[Aim of the exercise] Reproduce all the data verbatim.
━━ Records for the task ━━
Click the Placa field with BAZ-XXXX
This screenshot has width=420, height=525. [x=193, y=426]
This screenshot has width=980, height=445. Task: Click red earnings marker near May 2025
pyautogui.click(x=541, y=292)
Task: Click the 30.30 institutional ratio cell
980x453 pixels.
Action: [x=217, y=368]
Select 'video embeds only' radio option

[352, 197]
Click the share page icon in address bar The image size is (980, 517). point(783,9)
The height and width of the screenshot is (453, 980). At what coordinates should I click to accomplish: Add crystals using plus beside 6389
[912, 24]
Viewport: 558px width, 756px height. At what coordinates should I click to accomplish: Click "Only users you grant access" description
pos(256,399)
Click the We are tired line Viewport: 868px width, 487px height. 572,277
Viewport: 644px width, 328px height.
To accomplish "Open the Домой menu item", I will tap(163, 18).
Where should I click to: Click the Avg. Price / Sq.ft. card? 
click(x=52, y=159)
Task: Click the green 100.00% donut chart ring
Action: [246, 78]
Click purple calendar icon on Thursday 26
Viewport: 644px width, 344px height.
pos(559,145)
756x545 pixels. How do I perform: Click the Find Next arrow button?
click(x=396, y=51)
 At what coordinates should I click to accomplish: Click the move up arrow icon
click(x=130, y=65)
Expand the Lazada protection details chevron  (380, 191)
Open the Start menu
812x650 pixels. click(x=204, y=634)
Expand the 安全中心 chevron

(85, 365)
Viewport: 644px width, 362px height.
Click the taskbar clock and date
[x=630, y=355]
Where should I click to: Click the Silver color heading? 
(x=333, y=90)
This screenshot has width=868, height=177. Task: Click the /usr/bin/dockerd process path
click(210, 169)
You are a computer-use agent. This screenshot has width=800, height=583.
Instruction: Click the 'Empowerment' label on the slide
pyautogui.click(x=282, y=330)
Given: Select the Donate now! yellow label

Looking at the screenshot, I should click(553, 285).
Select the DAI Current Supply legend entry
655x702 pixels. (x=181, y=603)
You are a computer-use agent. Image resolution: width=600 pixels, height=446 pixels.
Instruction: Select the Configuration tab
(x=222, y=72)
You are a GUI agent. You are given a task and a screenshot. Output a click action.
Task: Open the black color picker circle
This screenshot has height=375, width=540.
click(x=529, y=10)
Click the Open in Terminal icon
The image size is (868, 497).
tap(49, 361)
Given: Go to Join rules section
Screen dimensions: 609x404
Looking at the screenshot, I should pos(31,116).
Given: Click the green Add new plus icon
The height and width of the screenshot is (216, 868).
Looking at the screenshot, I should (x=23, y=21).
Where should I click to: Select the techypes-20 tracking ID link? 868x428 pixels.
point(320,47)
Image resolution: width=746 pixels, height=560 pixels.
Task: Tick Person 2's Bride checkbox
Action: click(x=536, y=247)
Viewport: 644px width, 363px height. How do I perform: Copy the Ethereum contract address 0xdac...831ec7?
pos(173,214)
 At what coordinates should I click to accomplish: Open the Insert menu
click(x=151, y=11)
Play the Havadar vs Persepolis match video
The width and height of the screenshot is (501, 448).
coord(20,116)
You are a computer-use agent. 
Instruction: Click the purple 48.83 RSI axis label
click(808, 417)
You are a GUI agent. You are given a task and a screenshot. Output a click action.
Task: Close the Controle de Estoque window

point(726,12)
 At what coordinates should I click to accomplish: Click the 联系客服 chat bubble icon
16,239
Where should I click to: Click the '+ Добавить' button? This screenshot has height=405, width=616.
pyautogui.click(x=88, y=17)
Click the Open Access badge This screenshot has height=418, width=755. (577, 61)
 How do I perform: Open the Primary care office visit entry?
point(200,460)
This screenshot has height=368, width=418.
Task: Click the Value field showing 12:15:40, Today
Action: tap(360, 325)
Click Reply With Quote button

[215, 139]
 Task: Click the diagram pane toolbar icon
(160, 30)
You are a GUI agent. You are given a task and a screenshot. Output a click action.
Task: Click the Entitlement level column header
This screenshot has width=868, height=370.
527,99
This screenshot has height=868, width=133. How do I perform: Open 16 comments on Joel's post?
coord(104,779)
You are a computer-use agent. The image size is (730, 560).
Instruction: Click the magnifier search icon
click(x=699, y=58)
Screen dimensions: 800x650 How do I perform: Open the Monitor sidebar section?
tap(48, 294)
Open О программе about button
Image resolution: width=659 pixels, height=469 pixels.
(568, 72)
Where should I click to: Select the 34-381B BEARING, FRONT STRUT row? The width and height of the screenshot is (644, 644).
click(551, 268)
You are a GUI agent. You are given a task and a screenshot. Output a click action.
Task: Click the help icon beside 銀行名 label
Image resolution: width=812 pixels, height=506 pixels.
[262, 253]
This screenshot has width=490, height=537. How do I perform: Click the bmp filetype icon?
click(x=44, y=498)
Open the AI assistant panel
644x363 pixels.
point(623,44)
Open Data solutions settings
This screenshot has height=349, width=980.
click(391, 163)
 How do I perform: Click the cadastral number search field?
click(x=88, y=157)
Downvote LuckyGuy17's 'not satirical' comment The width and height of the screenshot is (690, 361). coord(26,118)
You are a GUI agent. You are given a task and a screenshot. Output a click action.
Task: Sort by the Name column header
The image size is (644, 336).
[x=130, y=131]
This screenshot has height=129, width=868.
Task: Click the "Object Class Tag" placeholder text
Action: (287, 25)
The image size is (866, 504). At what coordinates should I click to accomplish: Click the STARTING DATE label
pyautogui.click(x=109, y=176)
━━━
[Expected answer]
Click the Placa field with BAZ-XXXX
This screenshot has width=420, height=525. [x=193, y=426]
This screenshot has width=980, height=445. Task: Click red earnings marker near May 2025
pyautogui.click(x=541, y=292)
Task: Click the 30.30 institutional ratio cell
980x453 pixels.
Action: [x=217, y=368]
Select 'video embeds only' radio option

[352, 197]
Click the share page icon in address bar The image size is (980, 517). point(783,9)
The height and width of the screenshot is (453, 980). At what coordinates should I click to accomplish: Add crystals using plus beside 6389
[912, 24]
Viewport: 558px width, 756px height. At what coordinates should I click to accomplish: Click "Only users you grant access" description
pos(256,399)
Click the We are tired line Viewport: 868px width, 487px height. 572,277
Viewport: 644px width, 328px height.
To accomplish "Open the Домой menu item", I will tap(163, 18).
Where should I click to: Click the Avg. Price / Sq.ft. card? 
click(x=52, y=159)
Task: Click the green 100.00% donut chart ring
Action: [246, 78]
Click purple calendar icon on Thursday 26
Viewport: 644px width, 344px height.
pos(559,145)
756x545 pixels. How do I perform: Click the Find Next arrow button?
click(x=396, y=51)
 At what coordinates should I click to accomplish: Click the move up arrow icon
click(x=130, y=65)
Expand the Lazada protection details chevron  (380, 191)
Open the Start menu
812x650 pixels. click(x=204, y=634)
Expand the 安全中心 chevron

(85, 365)
Viewport: 644px width, 362px height.
Click the taskbar clock and date
[x=630, y=355]
Where should I click to: Click the Silver color heading? 
(x=333, y=90)
This screenshot has width=868, height=177. Task: Click the /usr/bin/dockerd process path
click(210, 169)
You are a computer-use agent. This screenshot has width=800, height=583.
Instruction: Click the 'Empowerment' label on the slide
pyautogui.click(x=282, y=330)
Given: Select the Donate now! yellow label

Looking at the screenshot, I should click(553, 285).
Select the DAI Current Supply legend entry
655x702 pixels. (x=181, y=603)
You are a computer-use agent. Image resolution: width=600 pixels, height=446 pixels.
Instruction: Select the Configuration tab
(x=222, y=72)
You are a GUI agent. You are given a task and a screenshot. Output a click action.
Task: Open the black color picker circle
This screenshot has height=375, width=540.
click(x=529, y=10)
Click the Open in Terminal icon
The image size is (868, 497).
tap(49, 361)
Given: Go to Join rules section
Screen dimensions: 609x404
Looking at the screenshot, I should pos(31,116).
Given: Click the green Add new plus icon
The height and width of the screenshot is (216, 868).
Looking at the screenshot, I should (x=23, y=21).
Where should I click to: Select the techypes-20 tracking ID link? 868x428 pixels.
point(320,47)
Image resolution: width=746 pixels, height=560 pixels.
Task: Tick Person 2's Bride checkbox
Action: click(x=536, y=247)
Viewport: 644px width, 363px height. How do I perform: Copy the Ethereum contract address 0xdac...831ec7?
pos(173,214)
 At what coordinates should I click to accomplish: Open the Insert menu
click(x=151, y=11)
Play the Havadar vs Persepolis match video
The width and height of the screenshot is (501, 448).
coord(20,116)
You are a computer-use agent. 
Instruction: Click the purple 48.83 RSI axis label
click(808, 417)
You are a GUI agent. You are given a task and a screenshot. Output a click action.
Task: Close the Controle de Estoque window

point(726,12)
 At what coordinates should I click to accomplish: Click the 联系客服 chat bubble icon
16,239
Where should I click to: Click the '+ Добавить' button? This screenshot has height=405, width=616.
pyautogui.click(x=88, y=17)
Click the Open Access badge This screenshot has height=418, width=755. (577, 61)
 How do I perform: Open the Primary care office visit entry?
point(200,460)
This screenshot has height=368, width=418.
Task: Click the Value field showing 12:15:40, Today
Action: tap(360, 325)
Click Reply With Quote button

[215, 139]
 Task: Click the diagram pane toolbar icon
(160, 30)
You are a GUI agent. You are given a task and a screenshot. Output a click action.
Task: Click the Entitlement level column header
This screenshot has width=868, height=370.
527,99
This screenshot has height=868, width=133. How do I perform: Open 16 comments on Joel's post?
coord(104,779)
You are a computer-use agent. The image size is (730, 560).
Instruction: Click the magnifier search icon
click(x=699, y=58)
Screen dimensions: 800x650 How do I perform: Open the Monitor sidebar section?
tap(48, 294)
Open О программе about button
Image resolution: width=659 pixels, height=469 pixels.
(568, 72)
Where should I click to: Select the 34-381B BEARING, FRONT STRUT row? The width and height of the screenshot is (644, 644).
click(551, 268)
You are a GUI agent. You are given a task and a screenshot. Output a click action.
Task: Click the help icon beside 銀行名 label
Image resolution: width=812 pixels, height=506 pixels.
[262, 253]
This screenshot has width=490, height=537. How do I perform: Click the bmp filetype icon?
click(x=44, y=498)
Open the AI assistant panel
644x363 pixels.
point(623,44)
Open Data solutions settings
This screenshot has height=349, width=980.
click(391, 163)
 How do I perform: Click the cadastral number search field?
click(x=88, y=157)
Downvote LuckyGuy17's 'not satirical' comment The width and height of the screenshot is (690, 361). coord(26,118)
You are a GUI agent. You are given a task and a screenshot. Output a click action.
Task: Sort by the Name column header
The image size is (644, 336).
[x=130, y=131]
This screenshot has height=129, width=868.
Task: Click the "Object Class Tag" placeholder text
Action: (287, 25)
The image size is (866, 504). At what coordinates should I click to accomplish: Click the STARTING DATE label
pyautogui.click(x=109, y=176)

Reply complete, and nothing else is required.